* WHAT YOU WILL DO: Return every line of the data exactly as it stands.

[Pixel coordinate grounding data]

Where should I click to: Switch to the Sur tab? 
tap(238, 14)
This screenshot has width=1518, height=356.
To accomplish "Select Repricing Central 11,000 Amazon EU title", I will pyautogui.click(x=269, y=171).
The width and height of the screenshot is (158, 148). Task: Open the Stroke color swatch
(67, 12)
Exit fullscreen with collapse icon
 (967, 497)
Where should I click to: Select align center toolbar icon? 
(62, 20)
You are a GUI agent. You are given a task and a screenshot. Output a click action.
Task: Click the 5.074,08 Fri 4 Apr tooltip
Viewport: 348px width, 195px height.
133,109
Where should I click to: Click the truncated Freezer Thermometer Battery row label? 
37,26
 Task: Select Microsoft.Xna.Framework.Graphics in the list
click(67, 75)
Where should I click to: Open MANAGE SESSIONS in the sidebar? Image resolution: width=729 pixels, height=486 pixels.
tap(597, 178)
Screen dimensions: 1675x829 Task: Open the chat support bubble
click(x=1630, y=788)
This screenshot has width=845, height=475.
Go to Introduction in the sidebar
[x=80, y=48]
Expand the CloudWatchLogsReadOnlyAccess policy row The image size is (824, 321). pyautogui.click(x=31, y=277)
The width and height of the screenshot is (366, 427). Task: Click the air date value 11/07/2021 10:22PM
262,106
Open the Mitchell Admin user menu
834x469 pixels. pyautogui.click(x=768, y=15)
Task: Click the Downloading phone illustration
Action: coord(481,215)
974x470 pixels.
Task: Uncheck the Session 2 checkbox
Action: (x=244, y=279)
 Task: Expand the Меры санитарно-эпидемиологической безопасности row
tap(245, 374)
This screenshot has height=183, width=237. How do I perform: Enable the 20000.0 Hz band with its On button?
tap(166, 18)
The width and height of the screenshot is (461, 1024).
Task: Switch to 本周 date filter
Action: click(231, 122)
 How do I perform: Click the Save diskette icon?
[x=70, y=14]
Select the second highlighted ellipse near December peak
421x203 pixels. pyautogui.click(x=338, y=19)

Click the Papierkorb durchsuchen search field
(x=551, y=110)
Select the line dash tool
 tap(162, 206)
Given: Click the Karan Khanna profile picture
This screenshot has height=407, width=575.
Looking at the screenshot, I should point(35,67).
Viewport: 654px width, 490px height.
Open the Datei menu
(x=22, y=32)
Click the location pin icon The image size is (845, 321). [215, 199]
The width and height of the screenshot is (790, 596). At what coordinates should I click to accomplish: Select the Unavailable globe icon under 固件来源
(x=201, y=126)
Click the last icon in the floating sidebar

* WRITTEN SOLUTION:
Where should I click to: Switch to the Sur tab? 
tap(238, 14)
This screenshot has width=1518, height=356.
To accomplish "Select Repricing Central 11,000 Amazon EU title", I will pyautogui.click(x=269, y=171).
The width and height of the screenshot is (158, 148). Task: Open the Stroke color swatch
(67, 12)
Exit fullscreen with collapse icon
 (967, 497)
Where should I click to: Select align center toolbar icon? 
(62, 20)
You are a GUI agent. You are given a task and a screenshot. Output a click action.
Task: Click the 5.074,08 Fri 4 Apr tooltip
Viewport: 348px width, 195px height.
133,109
Where should I click to: Click the truncated Freezer Thermometer Battery row label? 
37,26
 Task: Select Microsoft.Xna.Framework.Graphics in the list
click(67, 75)
Where should I click to: Open MANAGE SESSIONS in the sidebar? Image resolution: width=729 pixels, height=486 pixels.
tap(597, 178)
Screen dimensions: 1675x829 Task: Open the chat support bubble
click(x=1630, y=788)
This screenshot has width=845, height=475.
Go to Introduction in the sidebar
[x=80, y=48]
Expand the CloudWatchLogsReadOnlyAccess policy row The image size is (824, 321). pyautogui.click(x=31, y=277)
The width and height of the screenshot is (366, 427). Task: Click the air date value 11/07/2021 10:22PM
262,106
Open the Mitchell Admin user menu
834x469 pixels. pyautogui.click(x=768, y=15)
Task: Click the Downloading phone illustration
Action: coord(481,215)
974x470 pixels.
Task: Uncheck the Session 2 checkbox
Action: (x=244, y=279)
 Task: Expand the Меры санитарно-эпидемиологической безопасности row
tap(245, 374)
This screenshot has height=183, width=237. How do I perform: Enable the 20000.0 Hz band with its On button?
tap(166, 18)
The width and height of the screenshot is (461, 1024).
Task: Switch to 本周 date filter
Action: click(231, 122)
 How do I perform: Click the Save diskette icon?
[x=70, y=14]
Select the second highlighted ellipse near December peak
421x203 pixels. pyautogui.click(x=338, y=19)

Click the Papierkorb durchsuchen search field
(x=551, y=110)
Select the line dash tool
 tap(162, 206)
Given: Click the Karan Khanna profile picture
This screenshot has height=407, width=575.
Looking at the screenshot, I should point(35,67).
Viewport: 654px width, 490px height.
Open the Datei menu
(x=22, y=32)
Click the location pin icon The image size is (845, 321). [215, 199]
The width and height of the screenshot is (790, 596). At what coordinates should I click to accomplish: Select the Unavailable globe icon under 固件来源
(x=201, y=126)
Click the last icon in the floating sidebar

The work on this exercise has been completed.